This is a guest post from Nathan Williams, Archives Assistant.
For four days of a working week I can largely be found on the front desk of the Borthwick Institute assisting people with their research, fetching up documents within our vast holdings, and assisting people with interpreting the materials they have in front of them. Part of the role of an Archives Assistant is one of providing researchers with the tools of discovery.
On the fifth day of a working week I don a different cap altogether, for on Thursday I head on up to Jen Mitcham’s office to help with a different challenge altogether: digital preservation.
So it was somewhat of a pleasant surprise when I received an email circulated through the jisc-digital-preservation list regarding the beta launch of COPTR or the Community Owned digital Preservation Tool Registry. Ok, so my title is silly, but here’s why it really should stand for “Making my Thursday much easier”:
- As an institutional repository with strong University, Research, Diocesan and local and national collections of import, we have varying and ever-increasing demands on our ability to manage digital objects.
- We don’t currently have an overarching OAIS-compliant preservation system, but we still have to take action on digital objects both in our care and yet to be created.
- We have to act but resources are limited and the correct tools, used properly, can help us to act now instead of risking our digital assets.
- Sometimes finding those tools, especially for the entry level practitioner, isn’t easy - COPTR should help to make it easy.
Here are just a few potentially great things about it:
- It’s working to collate all the information that’s currently out there into one place.
- It’s managed by us.
- It’s browse function already looks really promising - show all the tools, or tools by functional category, or even tools by content they act upon. I don’t think it can be overstated how useful this is for the entry level practitioner!
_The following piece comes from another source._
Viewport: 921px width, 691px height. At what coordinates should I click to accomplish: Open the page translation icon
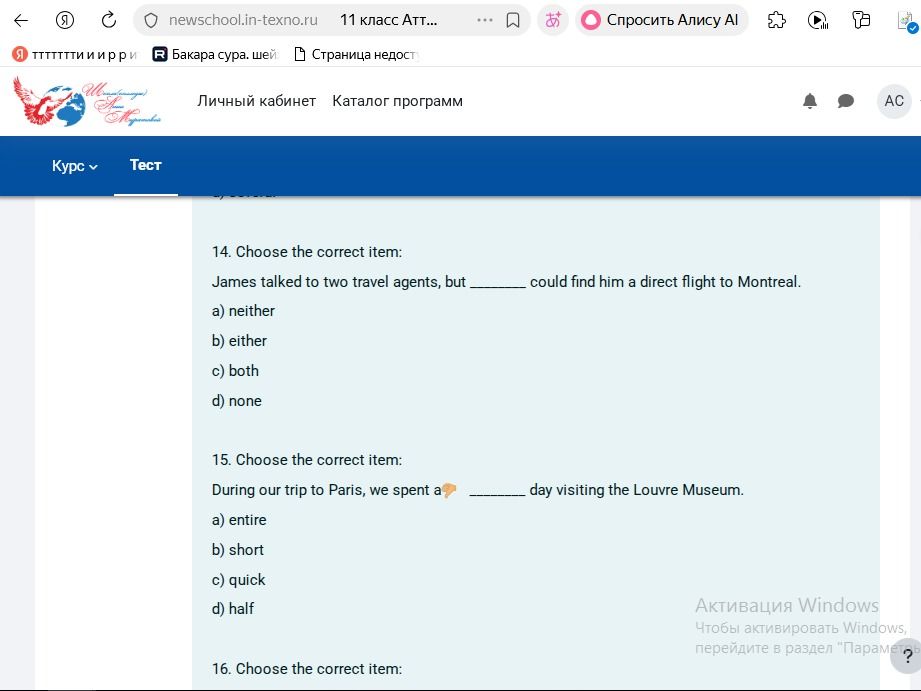click(x=553, y=20)

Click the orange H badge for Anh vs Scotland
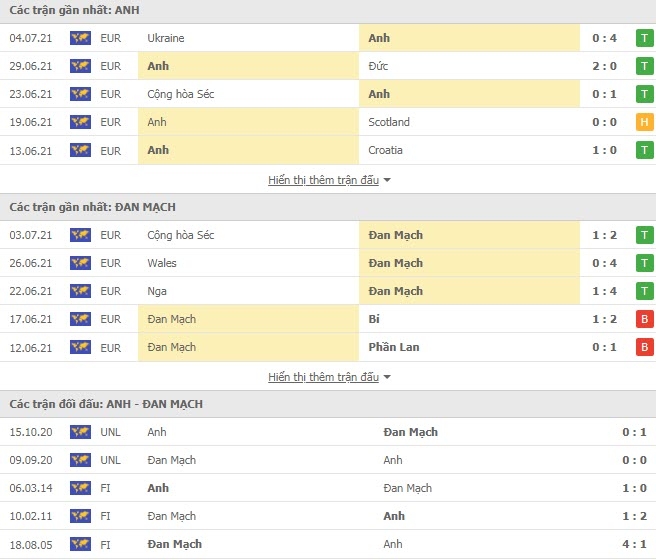point(644,122)
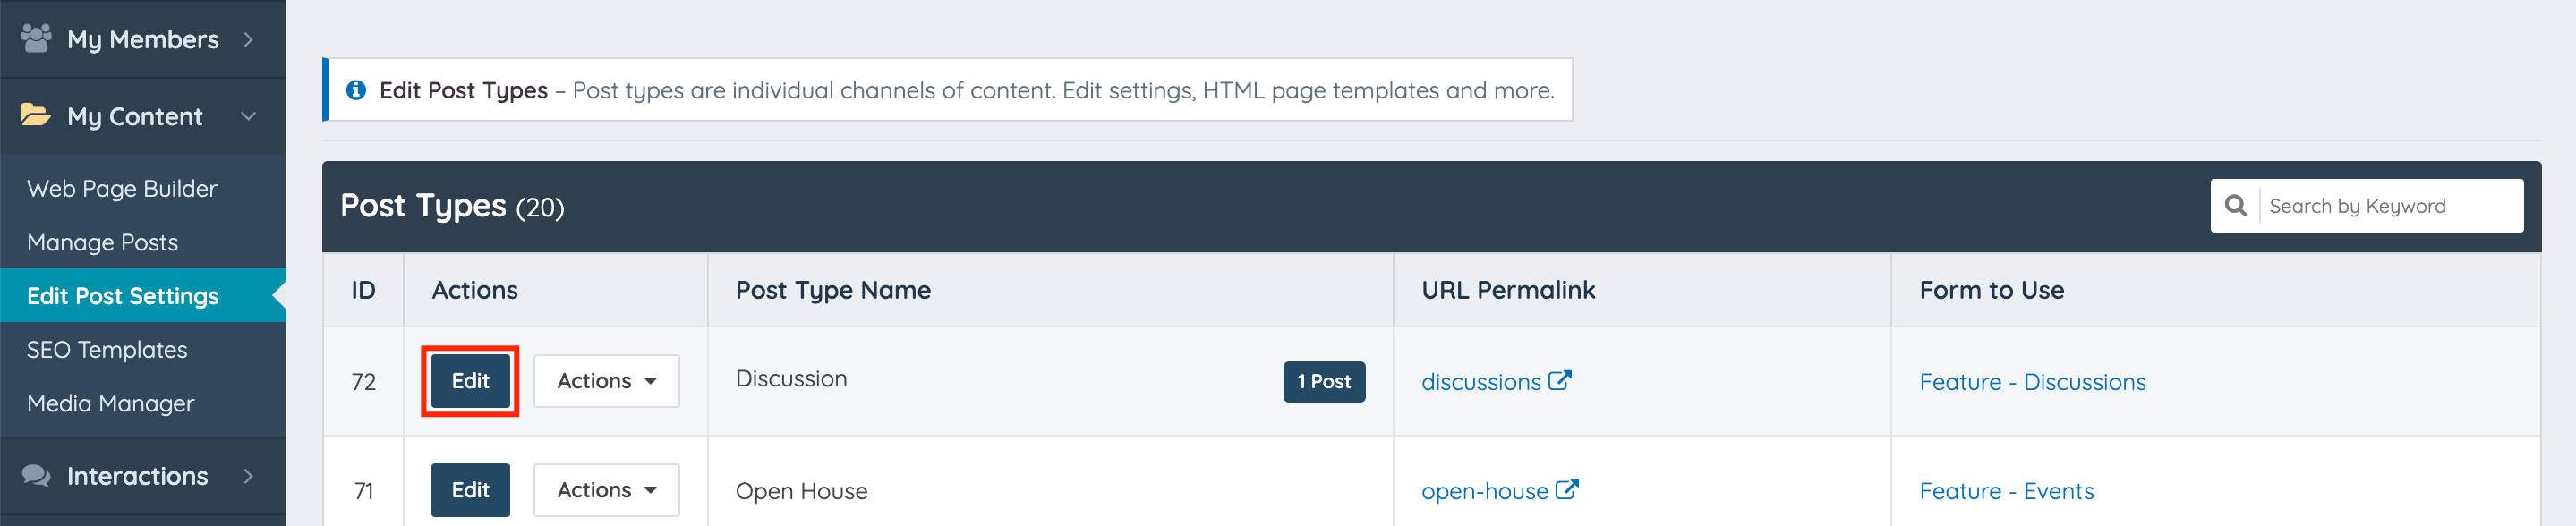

- It brings together advanced and entry level practitioners and allows for collaboration across the digital preservation spectrum.
- User experiences go beyond just descriptions but actually provide use cases and general experiences from people who have used a tool. These sections will hopefully get a lot more material added to them as time goes on.
- There is already quite a bit to get your teeth into and entries are added to all the time - the activity log already looks promising.